Strange warning in a C function const multidimensional-array argument

I believe the problem is the constraints specified in C99 6.5.16.1(1), which seem to prohibit mixing qualifications in assignments, except for pointers for which an inclusive-qualifier exception is defined. The problem is that with indirect pointers, you end up passing a pointer to one thing to a pointer to another. The assignment isn’t valid because, if it was, you could fool it into modifying a const-qualified object with the following code:

const char **cpp;
char *p;
const char c="A";
cpp = &p;  // constraint violation
*cpp = &c; // valid
*p = 0;    // valid by itself, but would clobber c

It might seem reasonable that cpp, which promises not to modify any chars, might be assigned a pointer to an object pointing at non-qualified chars. After all, that’s allowed for single-indirect pointers, which is why, e.g., you can pass a mutable object to the second parameter of strcpy(3), the first parameter to strchr(3), and many other parameters that are declared with const.
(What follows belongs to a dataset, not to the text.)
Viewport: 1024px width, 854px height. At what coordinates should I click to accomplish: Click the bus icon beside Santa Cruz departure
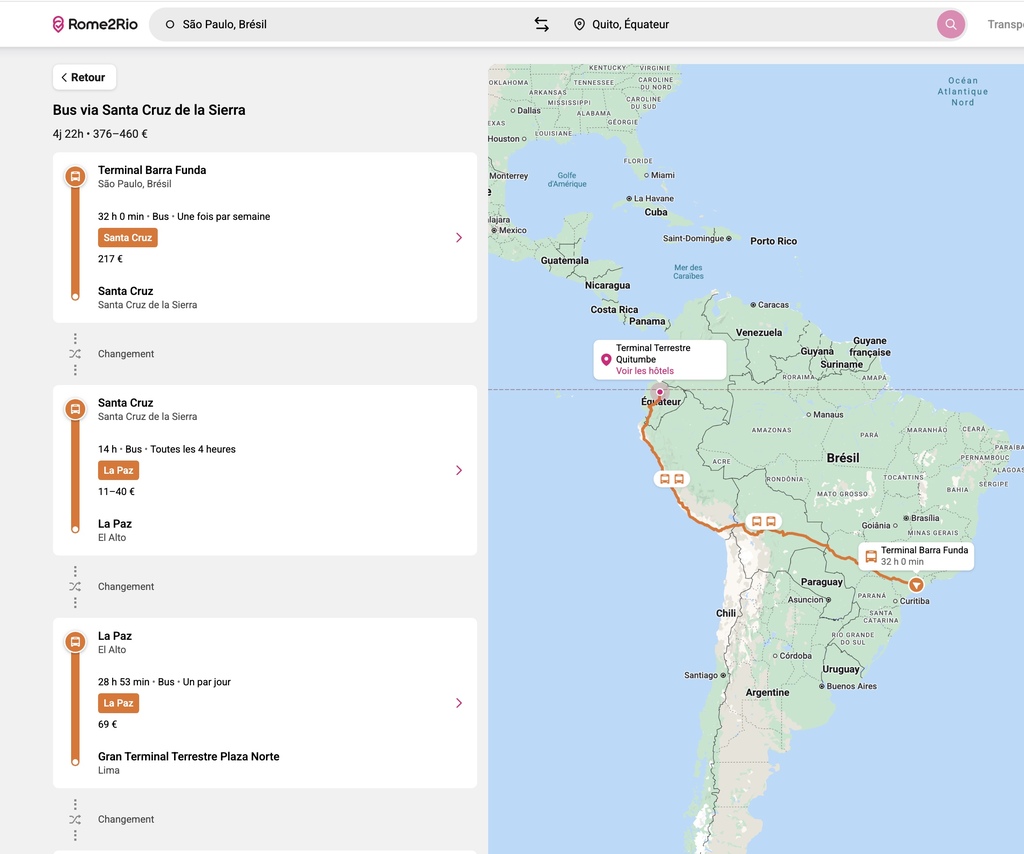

But with the indirect pointer, at the next level, assignment from a qualified pointer is allowed, and now a perfectly unqualified pointer assignment will clobber a qualified object.

I don’t immediately see how a 2-D array could lead to this situation, but in any case it hits the same constraint in the standard.

Since in your case, you aren’t actually tricking it into clobbering a const, the right thing for your code would seem to be inserting the cast.


Update: OK guys, as it happens this issue is in the C faq, and this entire discussion has also taken place several times on the gcc bug list and on the gcc mailing list.

The lesson: you can pass a T *x when const T *x is expected, by explicit exception, but T *x and const T *x are still distinct types, so you can’t pass a pointer to either one to a pointer to the other.